* _SHORT EXERCISE_
Please count the lines of the material below that contain the string "label", and reply with that number alone.

(Entries for locating words and elements)
+++++

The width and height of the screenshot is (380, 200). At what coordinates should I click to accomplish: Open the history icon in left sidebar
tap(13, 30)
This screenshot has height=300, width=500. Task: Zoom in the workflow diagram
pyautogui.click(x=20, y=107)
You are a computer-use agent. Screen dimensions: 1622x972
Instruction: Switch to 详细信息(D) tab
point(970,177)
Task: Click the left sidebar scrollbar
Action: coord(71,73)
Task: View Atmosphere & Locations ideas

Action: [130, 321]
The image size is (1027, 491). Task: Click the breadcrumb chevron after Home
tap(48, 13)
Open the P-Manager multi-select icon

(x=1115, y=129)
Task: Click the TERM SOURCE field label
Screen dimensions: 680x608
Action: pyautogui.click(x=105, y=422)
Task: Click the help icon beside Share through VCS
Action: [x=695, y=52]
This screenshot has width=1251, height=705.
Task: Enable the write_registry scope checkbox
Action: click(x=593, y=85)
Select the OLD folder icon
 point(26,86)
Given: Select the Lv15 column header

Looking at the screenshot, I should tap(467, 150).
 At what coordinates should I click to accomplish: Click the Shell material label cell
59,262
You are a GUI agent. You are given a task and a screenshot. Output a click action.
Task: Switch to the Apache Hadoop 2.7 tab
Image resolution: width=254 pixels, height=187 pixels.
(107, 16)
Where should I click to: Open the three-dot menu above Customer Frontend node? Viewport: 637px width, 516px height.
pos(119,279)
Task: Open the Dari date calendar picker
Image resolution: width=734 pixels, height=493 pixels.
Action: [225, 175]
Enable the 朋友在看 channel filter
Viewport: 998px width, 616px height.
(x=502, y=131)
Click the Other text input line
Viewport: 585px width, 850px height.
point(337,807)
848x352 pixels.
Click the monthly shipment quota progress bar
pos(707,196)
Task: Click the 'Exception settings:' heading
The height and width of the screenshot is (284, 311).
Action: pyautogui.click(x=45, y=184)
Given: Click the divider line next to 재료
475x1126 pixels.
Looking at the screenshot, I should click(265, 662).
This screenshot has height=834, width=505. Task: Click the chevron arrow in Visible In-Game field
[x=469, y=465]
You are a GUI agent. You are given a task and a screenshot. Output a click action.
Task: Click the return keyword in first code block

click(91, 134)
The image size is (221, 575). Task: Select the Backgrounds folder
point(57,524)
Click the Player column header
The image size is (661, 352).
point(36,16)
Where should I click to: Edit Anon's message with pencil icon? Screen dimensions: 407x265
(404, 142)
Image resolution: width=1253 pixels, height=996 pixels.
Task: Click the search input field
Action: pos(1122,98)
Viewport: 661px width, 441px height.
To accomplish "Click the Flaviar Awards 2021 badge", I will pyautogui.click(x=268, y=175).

+++++

* _SOLUTION_
2